The Open Boat
As humans we try find our place in life, our purpose, the reason for our existence. We try to use religion as a driver to guide us through our time on earth, but it makes us wonder what are we doing here or if we really matter. Would anything change if we were suddenly gone? Maybe to our loved ones and the ones close to us, but in the grand scheme of things we are but less than a foot note. In Stephen Crane’s short story “the open boat” crane shows us that nature in itself is completely indifferent to the trials of mankind. The character in the story come face to face with the sheer lack of concern nature has for them as they struggle to survive.
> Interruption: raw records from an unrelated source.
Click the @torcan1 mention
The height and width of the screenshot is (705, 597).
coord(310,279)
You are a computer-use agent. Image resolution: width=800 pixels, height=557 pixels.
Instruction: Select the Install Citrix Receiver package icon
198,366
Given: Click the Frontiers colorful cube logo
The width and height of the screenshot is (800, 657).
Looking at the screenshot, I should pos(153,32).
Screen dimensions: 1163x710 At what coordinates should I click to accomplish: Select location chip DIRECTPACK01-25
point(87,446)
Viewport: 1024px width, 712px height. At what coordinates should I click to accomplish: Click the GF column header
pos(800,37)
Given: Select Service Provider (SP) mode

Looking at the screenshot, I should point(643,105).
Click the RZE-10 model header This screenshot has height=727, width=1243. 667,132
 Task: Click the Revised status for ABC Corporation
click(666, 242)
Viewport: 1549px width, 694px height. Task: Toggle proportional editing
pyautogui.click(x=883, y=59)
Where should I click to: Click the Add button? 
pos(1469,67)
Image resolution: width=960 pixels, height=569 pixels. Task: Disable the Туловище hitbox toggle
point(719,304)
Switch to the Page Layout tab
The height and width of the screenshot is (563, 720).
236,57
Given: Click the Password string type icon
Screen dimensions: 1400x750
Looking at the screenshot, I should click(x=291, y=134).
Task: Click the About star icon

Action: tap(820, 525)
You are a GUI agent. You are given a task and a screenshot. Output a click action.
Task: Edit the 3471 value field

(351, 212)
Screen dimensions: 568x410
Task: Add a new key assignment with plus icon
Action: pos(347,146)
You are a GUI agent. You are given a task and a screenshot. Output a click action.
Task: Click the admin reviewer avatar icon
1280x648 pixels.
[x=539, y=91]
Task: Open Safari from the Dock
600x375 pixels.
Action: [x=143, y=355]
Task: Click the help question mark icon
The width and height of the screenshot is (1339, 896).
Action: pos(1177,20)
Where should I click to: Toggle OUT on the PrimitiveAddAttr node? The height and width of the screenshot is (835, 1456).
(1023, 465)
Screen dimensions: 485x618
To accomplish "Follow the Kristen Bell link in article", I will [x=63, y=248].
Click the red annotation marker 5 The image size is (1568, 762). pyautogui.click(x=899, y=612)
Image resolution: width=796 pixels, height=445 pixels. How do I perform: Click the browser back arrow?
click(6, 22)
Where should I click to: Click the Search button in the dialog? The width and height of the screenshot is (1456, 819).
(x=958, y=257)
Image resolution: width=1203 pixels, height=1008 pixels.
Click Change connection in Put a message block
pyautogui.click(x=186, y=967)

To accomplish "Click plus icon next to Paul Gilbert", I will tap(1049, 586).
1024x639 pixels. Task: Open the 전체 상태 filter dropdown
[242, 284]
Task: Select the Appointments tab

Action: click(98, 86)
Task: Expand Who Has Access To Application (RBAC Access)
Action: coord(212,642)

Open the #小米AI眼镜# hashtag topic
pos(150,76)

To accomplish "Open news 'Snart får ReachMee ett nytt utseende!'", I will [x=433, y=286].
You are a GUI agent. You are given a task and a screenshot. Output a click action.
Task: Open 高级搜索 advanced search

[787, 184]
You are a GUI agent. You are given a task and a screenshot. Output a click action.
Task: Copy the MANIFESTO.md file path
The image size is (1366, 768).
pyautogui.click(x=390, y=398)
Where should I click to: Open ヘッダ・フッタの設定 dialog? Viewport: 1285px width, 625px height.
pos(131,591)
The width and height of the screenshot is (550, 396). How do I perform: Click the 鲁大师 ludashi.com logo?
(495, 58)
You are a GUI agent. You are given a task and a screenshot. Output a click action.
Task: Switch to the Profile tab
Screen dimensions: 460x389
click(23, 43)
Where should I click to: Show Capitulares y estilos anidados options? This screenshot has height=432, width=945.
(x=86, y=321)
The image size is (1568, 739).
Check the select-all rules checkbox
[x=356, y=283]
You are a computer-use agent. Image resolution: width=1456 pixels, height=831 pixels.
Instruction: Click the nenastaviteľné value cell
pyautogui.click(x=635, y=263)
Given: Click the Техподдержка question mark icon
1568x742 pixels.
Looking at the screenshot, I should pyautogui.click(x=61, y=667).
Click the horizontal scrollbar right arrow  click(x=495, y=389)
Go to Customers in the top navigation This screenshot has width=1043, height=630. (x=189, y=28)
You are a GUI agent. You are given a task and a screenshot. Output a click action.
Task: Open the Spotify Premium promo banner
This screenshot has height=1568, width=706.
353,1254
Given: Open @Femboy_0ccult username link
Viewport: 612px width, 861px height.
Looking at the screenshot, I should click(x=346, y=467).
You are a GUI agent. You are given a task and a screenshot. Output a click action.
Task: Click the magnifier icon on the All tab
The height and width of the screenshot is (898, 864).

The story opens with four men who have no names but simply their tittles as crew members; The Captain, the oiler, the cook, and the correspondent, who are stranded in a small boat in the ocean. Even from the start crane shows how little nature cares for their tragedy “The birds sat comfortably in groups, and they were envied by some in the dingy, for the wrath of the sea was no more to them than it was to a covey of prairie chickens a thousand miles inland."() Despite their situation, nature; the birds, the sea, it all goes on no matter what might happen to the sailors. The sun continues to rise and fall, a shark even finds no use for them. Throughout the story the men seem to not keep track of their surroundings or where they are on a day to day basis. This feeling that the men are all having causes them to feel separated from nature. The men start to feel angry towards nature and to them it seems that nature has the same feeling towards them. The men think that all odds are against them in their journey to save themselves. "[The waves were] nervously anxious to do something effective in the way of swamping boats."() This action, however, is just nature on a normal basis, not an act of hostility toward the men.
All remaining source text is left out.